The Martha types are getting out the rakes and attacking the grass and flower beds with a vengeance. Bad idea. Raking grass, especially with a garden rake (as opposed to a fan-shaped grass rake) does more harm than good.
It digs into the wet soil opening it to adventitious weed seeds and pulling up grass plants. If you sit on the lawn and get wet knickers, it’s too wet to rake.
Don’t get in a hurry to uncover the flowerbeds either. If you see lumps where plants are heading for the light, remove about half of the mulch over them.
Be very careful when walking through your beds as the soil is easily compressed when it is wet. Remove only half the mulch over the rest of the bed but keep it close.
This is Minnesota after all. We had 18 inches of snow in April a few years ago. The temperatures aren’t settled yet.

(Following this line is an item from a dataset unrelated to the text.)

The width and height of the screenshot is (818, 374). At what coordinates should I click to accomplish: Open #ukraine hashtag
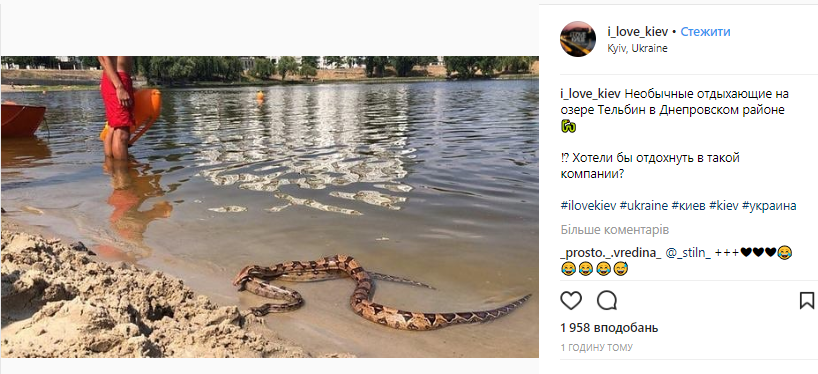pyautogui.click(x=644, y=206)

And don’t even think about putting in bedding plants with the exception of pansies.
Check the temperature of the garden soil before you plant those spuds on Good Friday.
If you can’t sit on the soil for 5 minutes without getting a cold bum, your spuds will either rot, or wait for a warmer soil to start growing.
Even the other cool weather plants — peas, lettuce, radishes and spinach won’t sprout in frigid soil.
If you have had a problem with potato bugs, wait until the first of July to plant. The bugs couldn’t find the plants when they emerged in the spring so, unless they attacked the cousin tomato plants, they starved. You will still get a good crop of spuds, maybe not as large but bugless.
Have you ever wondered how plants know when to wake up after the winter?
A biologist at the John Innes Centre in Norwich England, Dr. Phil Wigge did, so he decided to find out. He managed to isolate the control gene that makes plants respond to temperature.
This “spring gene” that tells flowers when to bloom means that it will be possible to engineer plants genetically so they can be “switched on” earlier to take advantage of the growing season.
It also means that plants in danger from global warming can be saved by ensuring they bloom at an optimal time.
Experts have known for a long time that buds began to burst with longer days and warmer temps, but each plant responds differently to the signals.
Daffodils, for instance, will pop out as long as it is warm, even if there is a chance of frost. Guess they are in a hurry for spring.
Dr. Wigge says, “we think plants are simple organisms, but they are actually very smart and sensitive. All the time they are measuring changes in light and temperature.”
In other words, plants are smarter than some people. They don’t push the season.
Bev Johnson is a master gardener for Otter Tail County.